Drivers: fall of renewables and energy storage costs, ubiquitous digital capabilities
Solar photovoltaic (PV) will soon be the cheapest source of electricity: the average cost of solar PV fell by 61% between 2009 and 2015. Utility-scale solar installations cost today less than $1 per watt, and solar PV LCOE (Levelized Cost of Energy) is soon expected to range between €0.02–0.04/kWh, depending on geographies[1;2]. Residential PV installations cost today less than $3, with huge productivity gains to be expected in the upcoming years.
The PV hardware cost reduction was achieved through sheer scaling of PV production infrastructure. The same revolution is now coming to energy storage, as we see huge investments worldwide in battery facilities. Energy storage cost dropped from more than $500/kW.h in 2013 to ~$200/kW.h today, and is expected to reach less than $100/kW.h in 5 to 10 years. This creates room for new applications and business cases, as the Levelized Cost of Storage is better understood and compared to use-cases and their economics.
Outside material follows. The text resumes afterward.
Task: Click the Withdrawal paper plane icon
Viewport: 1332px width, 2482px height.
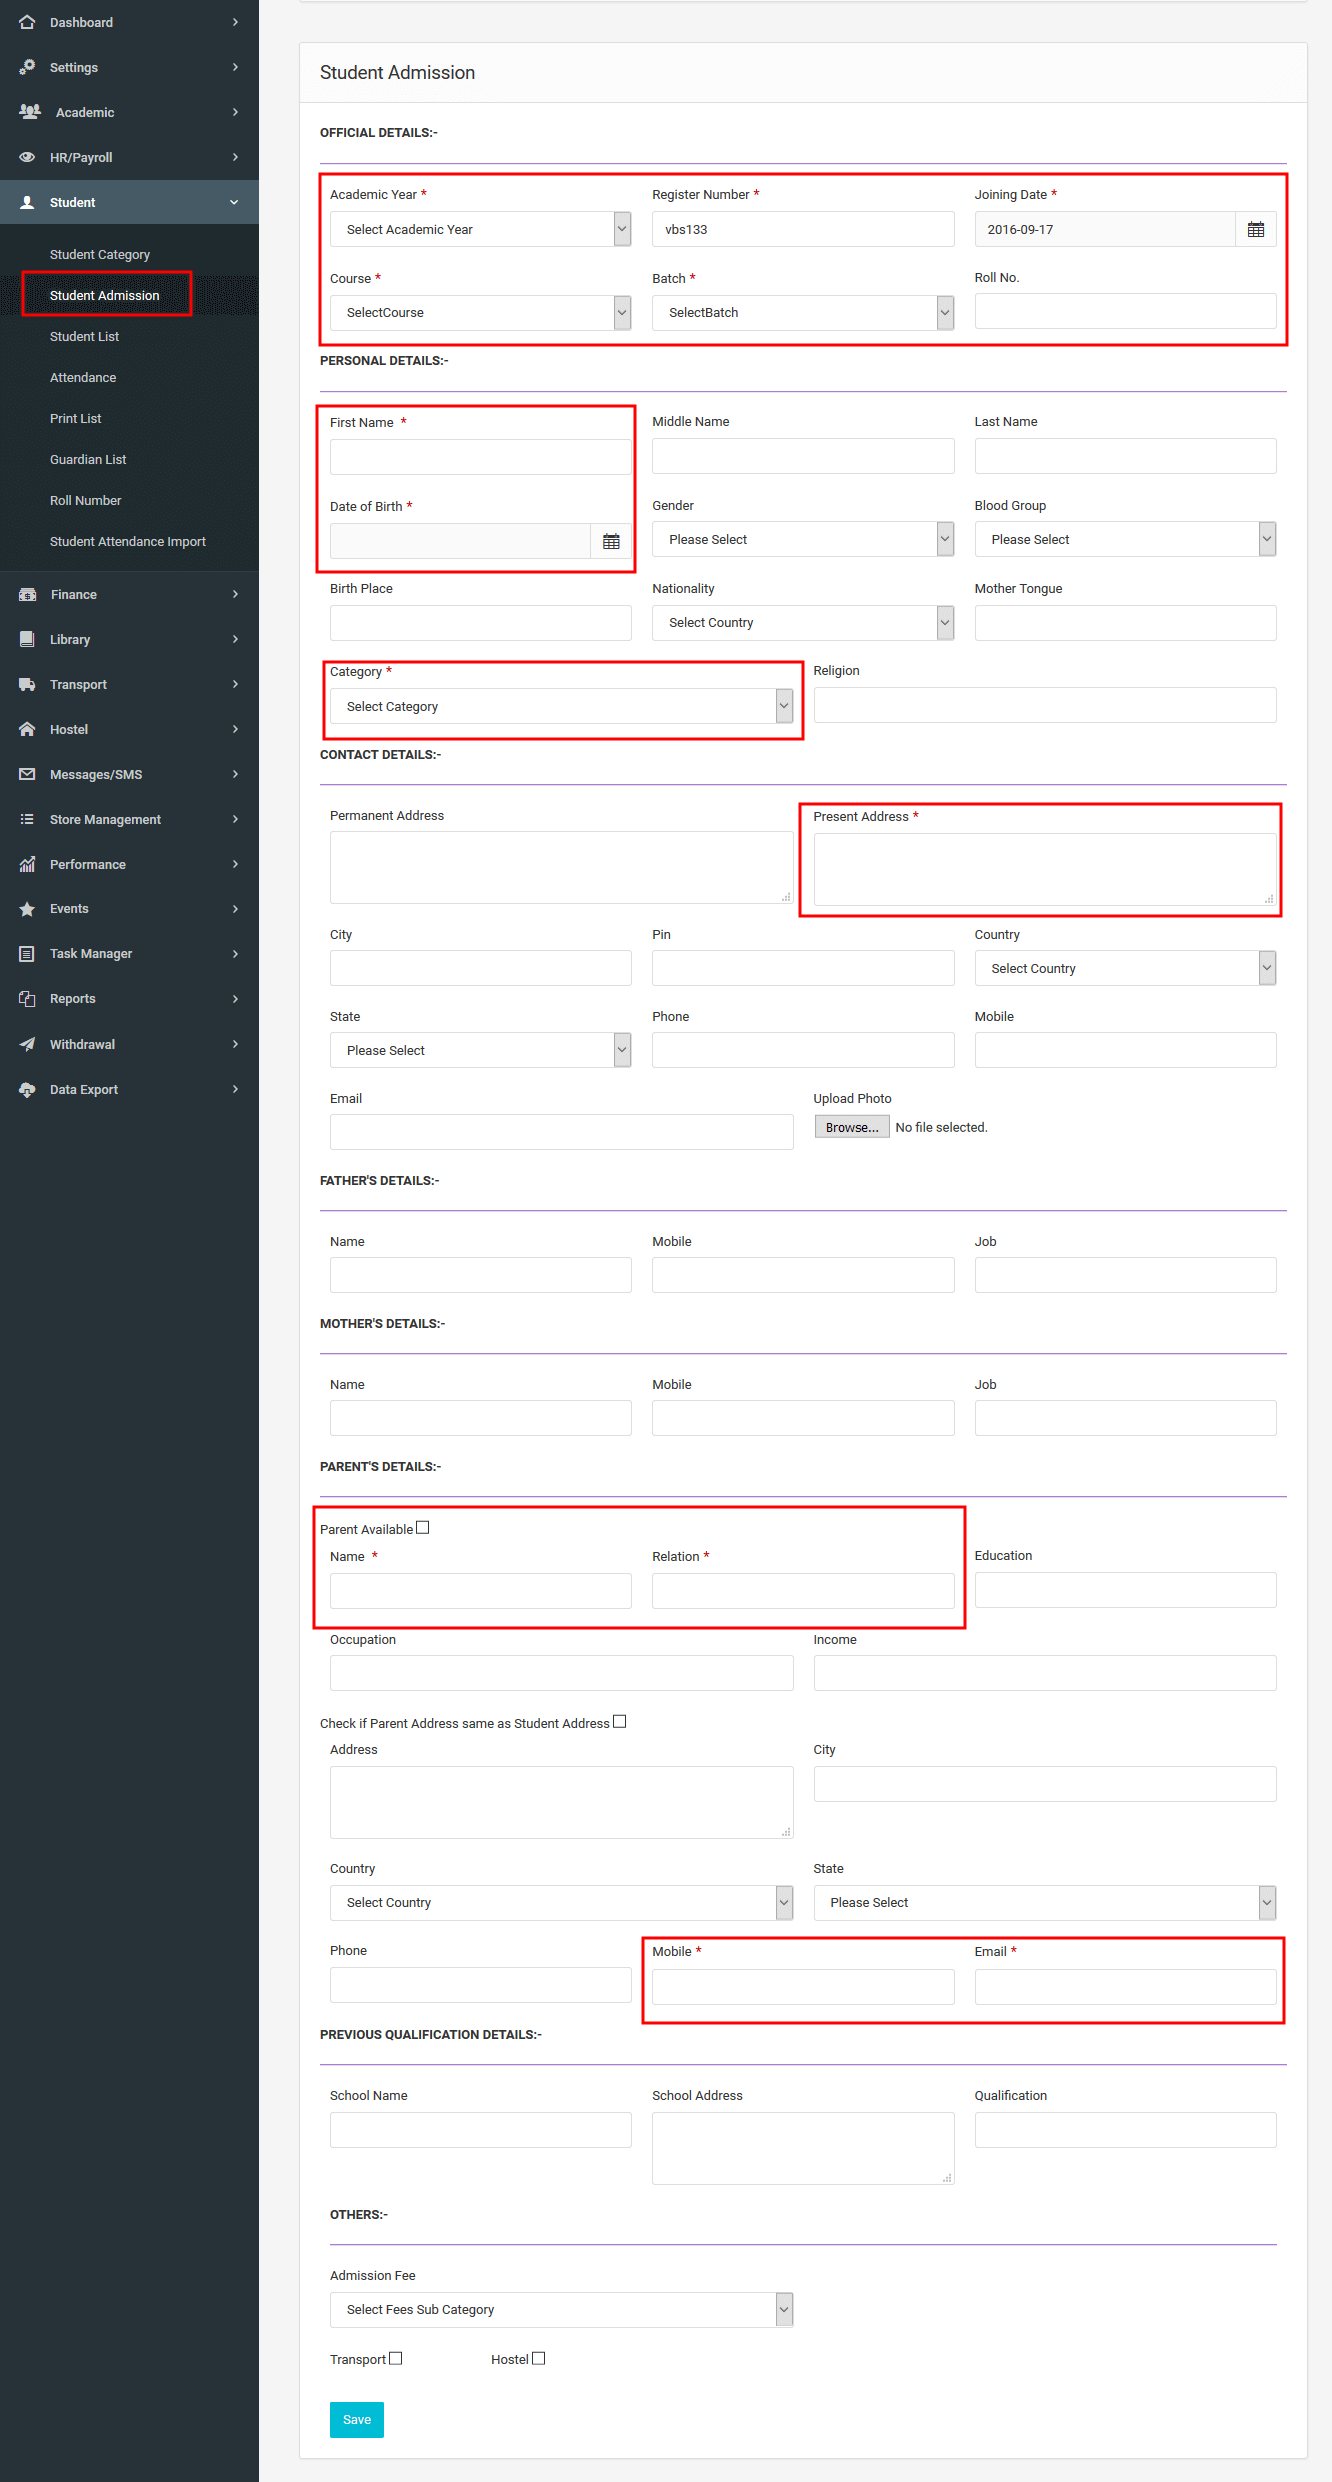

Last but not least, technological barriers to the Internet of Things (IoT) have dramatically been lowered: smaller, more powerful and affordable hardware, connectivity enablers and supporting tools such as big data frameworks and cloud-based infrastructure are now ubiquitous. This creates new opportunities for disruption, i.e. new drivers for transformations of a century-old industry: the Energy value chain.
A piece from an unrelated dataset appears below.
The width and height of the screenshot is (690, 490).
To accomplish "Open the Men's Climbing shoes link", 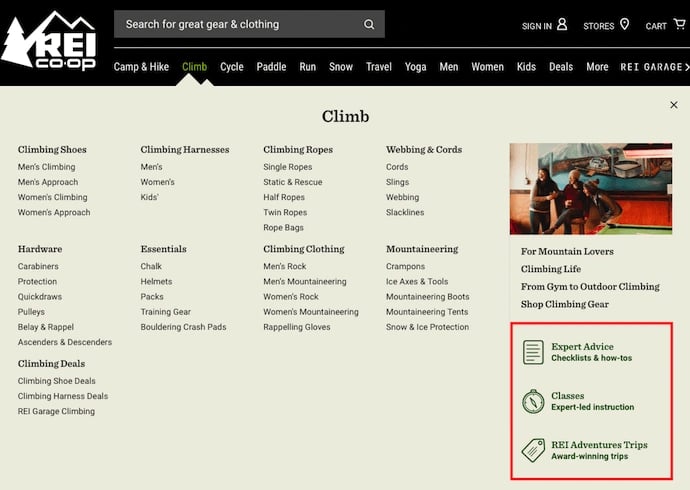I will [46, 167].

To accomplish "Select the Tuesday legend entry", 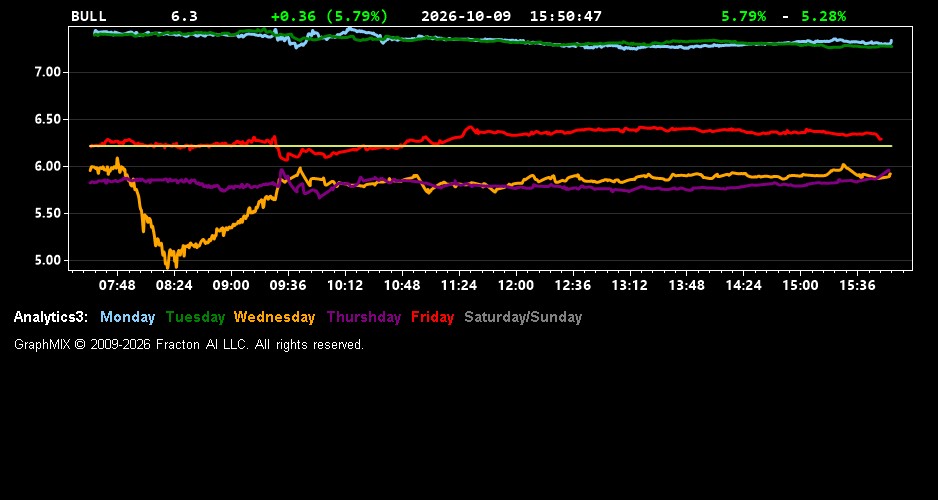I will pyautogui.click(x=195, y=318).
As a result of the low-cost of Distributed Energy Resources (DERs), Energy Communities are being set up of multiple types. They can be local with physical boundaries, or virtual with a larger geographical scope. Energy Communities cover aspects of collective action to reduce, purchase, manage and generate energy. As members of a community, consumers can share their self-produced energy with other members of the community. Doing so, consumers can achieve significant savings. This is the main value proposition of Energy Communities and the main driver for change from customers point of view, although other drivers exist such as access to clean energy, social impact, independence from traditional utilities, etc.
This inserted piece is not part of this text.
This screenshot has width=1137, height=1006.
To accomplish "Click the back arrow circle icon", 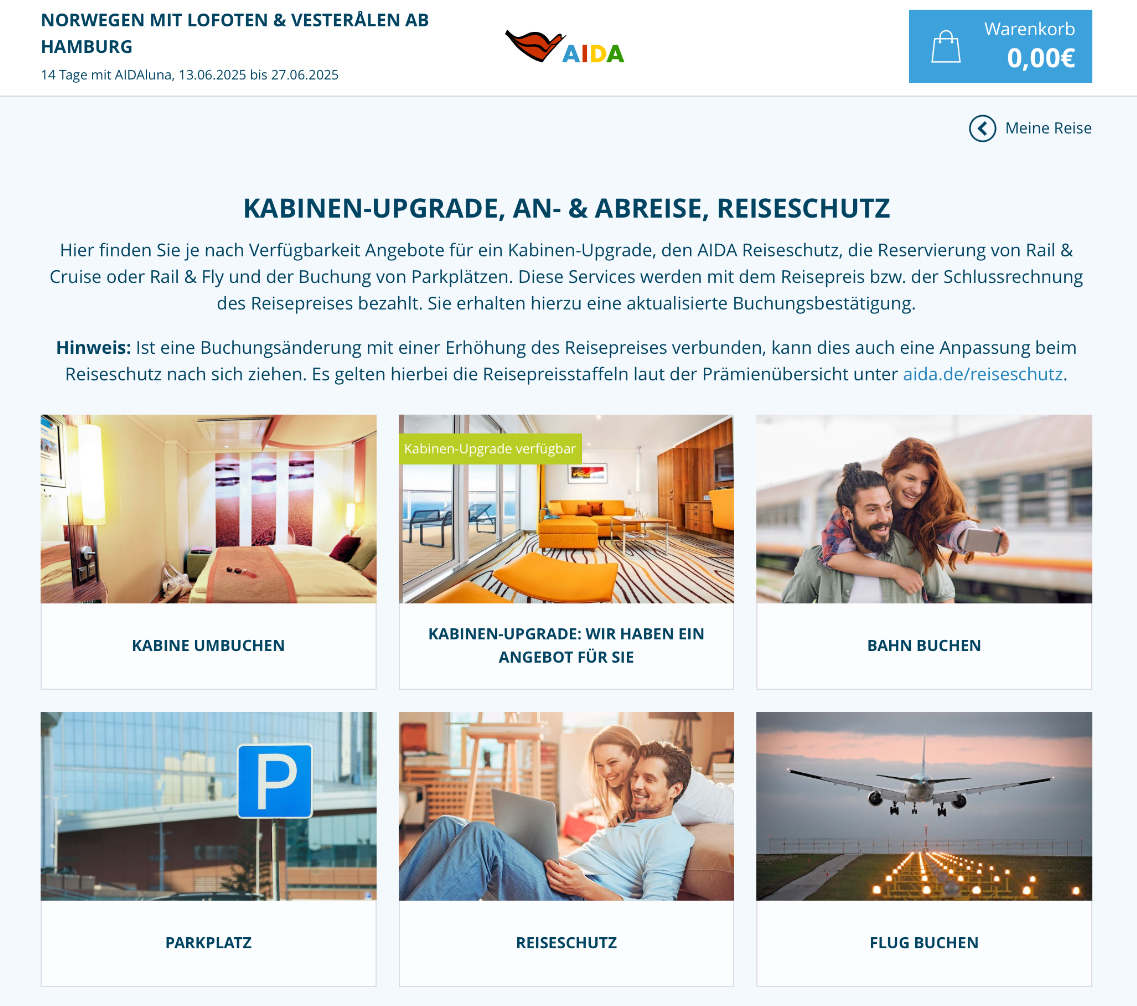I will click(x=983, y=128).
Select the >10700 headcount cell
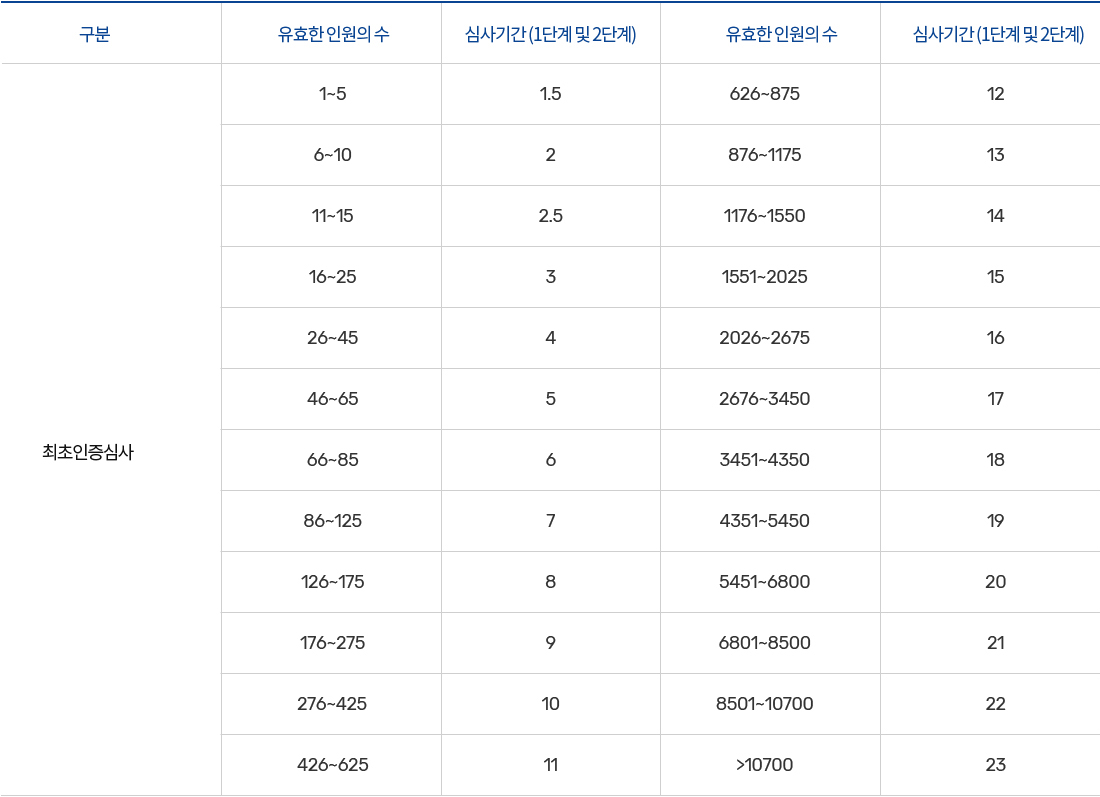Viewport: 1100px width, 797px height. point(765,765)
In a nutshell: Energy is moving from a commodity value to an exchange value. Because of locally distributed resources (in space), and their varying availability (in time), consumers can leverage the community to make the most of DERs.
Multiple innovative players position themselves as actors of this transformation, with different strategic positions: end-customer solutions turned communities (e.g. Sonnen, Lumenaza), utilities solutions providers (e.g.Smarter Grid Solutions, Opus One Solutions), microgrid (e.g. Advanced Microgrid Solutions), or transactive energy players (e.g. Powerpeers, LO3 Energy, TransactiveGrid).
Impact on the Energy value chain
The above-mentioned players are inventing new models for generating and capturing value in the Energy value chain, selling smart DERs, community-based energy services, peer-to-peer energy trading platforms, etc.
This has a profound impact on the Energy value chain.
Distributed generation, mostly distributed solar, has already massively impacted generation-focused utilities (1). Increased self-consumption and community-based energy exchange now decrease revenues for both energy retailers (2) & DSOs (Distribution System Operators) (3).
But Energy Communities are also an incredible opportunity for established players. For retailers, Energy Communities are a great way to re-engage with their customers, by making customers become participative customers. For DSOs, local DERs can become a flexibility resource for active network management, thus reduction network CAPEX and OPEX costs. By doing so, retailers and DSOs can become enablers of change, reaping its benefits. In short, utilities need to embrace change, and do so rapidly. Indeed, because of network effects driven by Energy Communities, there will be in a not-so-distant-future strong first-mover advantages to offer energy & energy services.